I don’t think this is healthy. But no one ever talks about it and how to deal with it. I think teachers need emotional support and training – how do you deal with the many emotions associated with teaching, with working with people?
I don’t know, how do you deal with them?
This semester, I won the teaching evaluations lottery. It got me thinking about what makes a good teacher. It’s really an elusive concept. Some semesters I’m the best teacher ever, others I’m… not.

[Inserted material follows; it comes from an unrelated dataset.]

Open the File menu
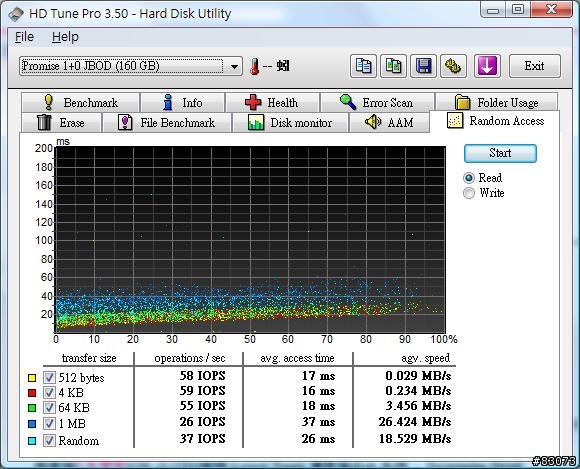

I always try to reach out and relate to students as people. I genuinely care about them and invest a lot, mentally and emotionally, in these people who, for one semester, are my responsibility. I approach teaching with awe and care, because ultimately, what I am doing, is messing with their minds. For one semester, they sit there and we talk, and I’m supposed to guide, direct, have the answers, be right. They open their minds to me and I get to mess with them. Scary.

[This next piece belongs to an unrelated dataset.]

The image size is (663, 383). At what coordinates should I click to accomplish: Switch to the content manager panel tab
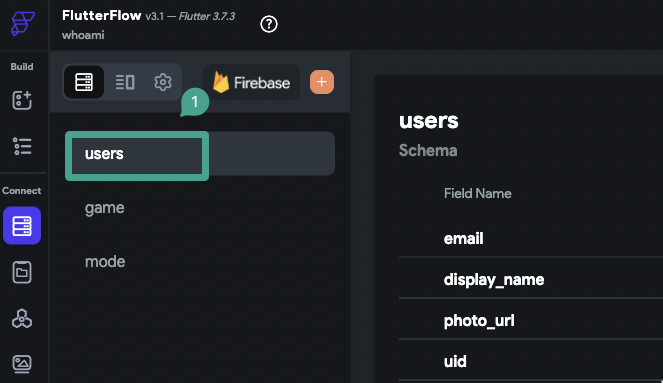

Messing with their minds is what many of you in the strategic communication professions (PR, marketing, etc.) do. Granted, your audience is more skeptical than mine, but every time you communicate, whether it is to an audience of 10 or 10 million people, there is a chance you are messing with their minds.
You get to teach them new ideas & beliefs, influence attitudes and opinions, and change behavior. You can influence your publics on an individual level (yey! Mary bought my brand of… insert product here) and you can influence the overall culture (think about how the Mastercard priceless commercials have become part of everyday culture here in the U.S.). That’s what I call messing with their minds.
Communicating involves a huge responsibility, because when you communicate, you get to mess with people’s minds.
Are you aware of that responsibility? Do you reflect upon it?
The easy test I apply is: What if they believe me? What if, out of 10 (or 10 million) people, there are a few who 100% believe me? Who do as I say? If my communication is successful, and they believe me and do as I say, will their lives be any better? Will the world be any better? Am I, knowingly, causing any harm? What if my communication is really changing someone/something in the world? Am I comfortable with the direction of that change?
I don’t claim I’m always successful (at communicating, or at applying the above ethics test) and I can’t claim that all ethical responsibility is on one side. Yes, people should take care of themselves and protect their own minds against my messing with them. Yet I can’t help but reflect on my responsibility as a teacher and communicator.
Thank you for (not) allowing me to mess with your mind. What are your thoughts?